Still, residents remain convinced that the facility is a problem and there have been multiple demonstrations over the last year and a half to advocate for shutting down the facility.

Mitchell Englander, a Los Angeles City Council member who represents the area, told BuzzFeed News that he wants the Aliso Canyon facility "shut down now." Englander criticized the decision to begin reinjecting gas into the facility, arguing that "we don't rely on it as much as the utilities say we do."

"To this day we still don’t even know the root cause of this blowout," Englander added. "That they could begin again, that’s insanity."

Last month, California state Sen. Henry Stern similarly pointed to the lack of information on the health effects and called for a "moratorium on new gas injections and withdrawals until we have answered critical questions about ongoing health and safety risks."

"What was the root cause of the gas leak?" Stern wrote in a letter addressed to California Gov. Jerry Brown. "Two years later, we still do not know.

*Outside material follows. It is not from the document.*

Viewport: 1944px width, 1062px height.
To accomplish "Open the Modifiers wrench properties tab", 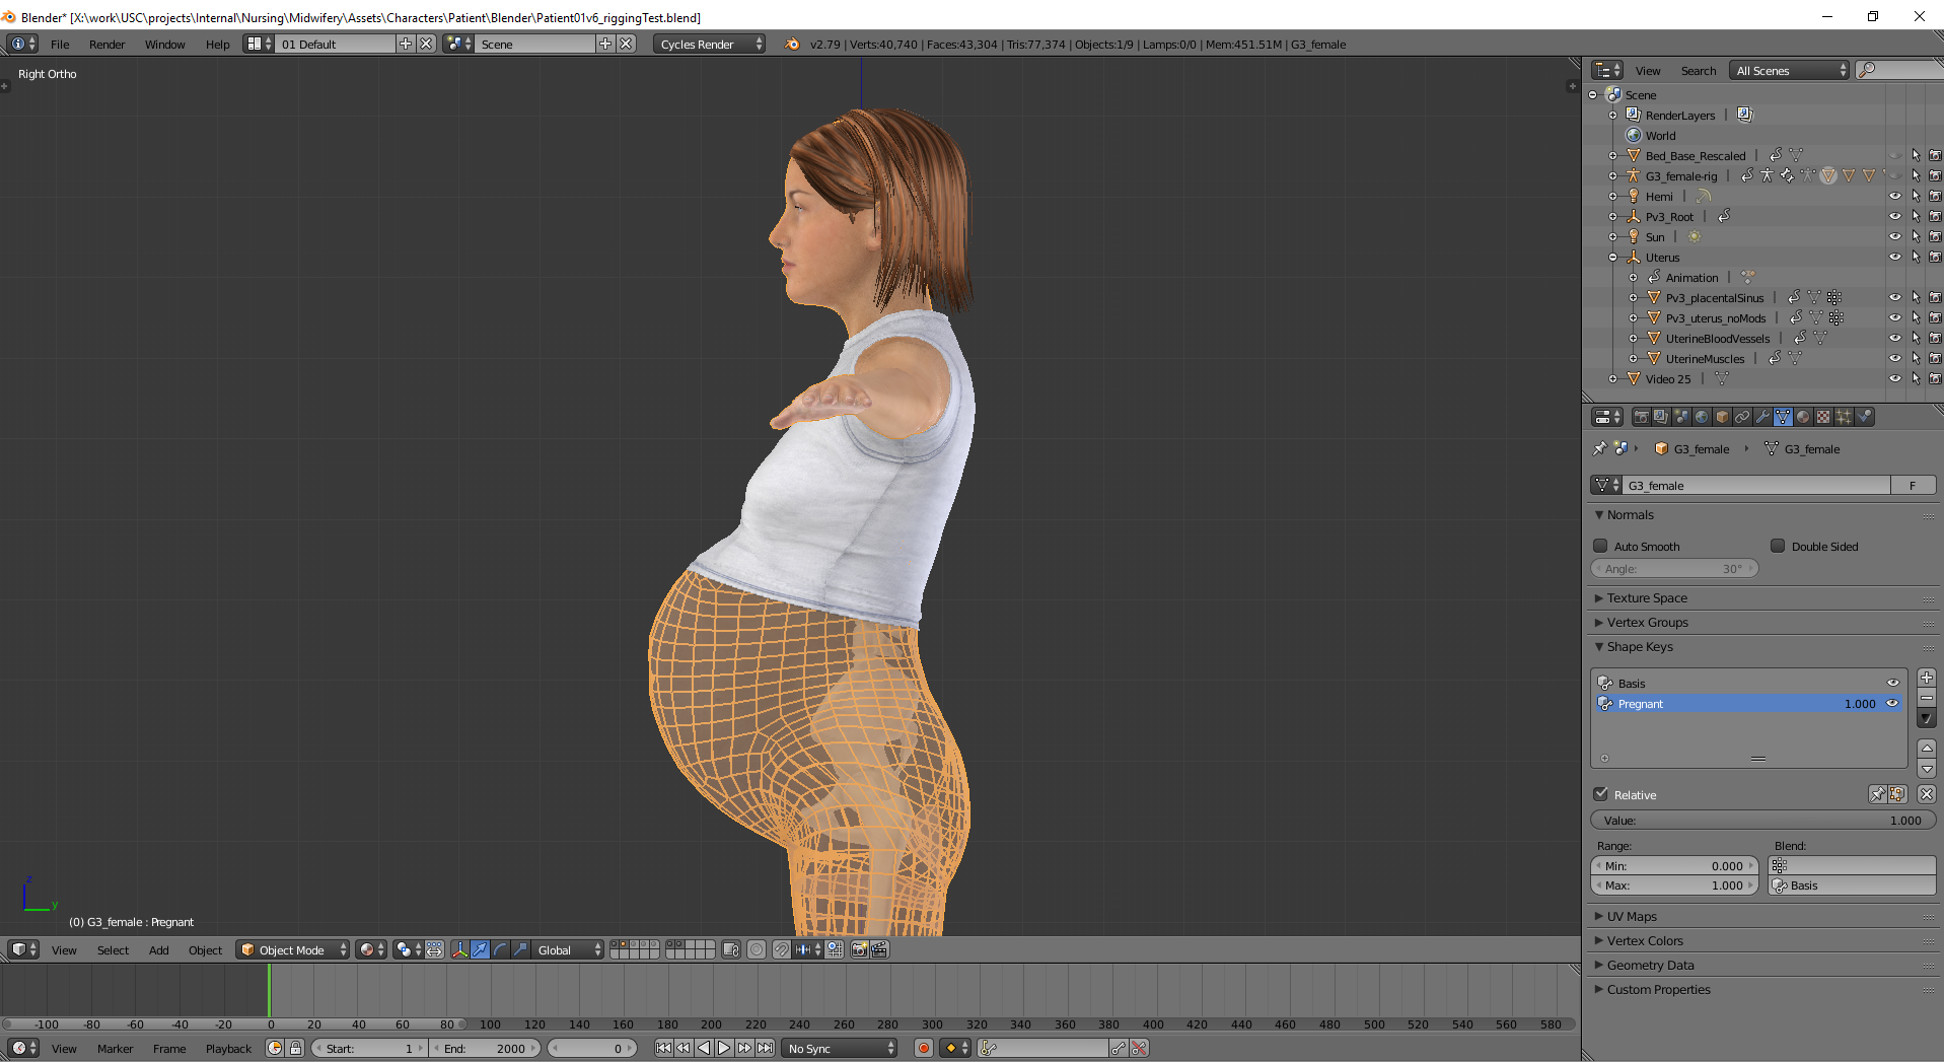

The proximity of this field to residents, major fault lines, and fire risks, make it inherently risky to operate within a reasonable margin of safety."

Oliver went even further, describing the Aliso Canyon area's geology as porous and incapable of safely storing natural gas, putting people in the area continually at risk.

"Make no mistake," Oliver said, "there’s a lot of poison that comes out of that facility and none of us know."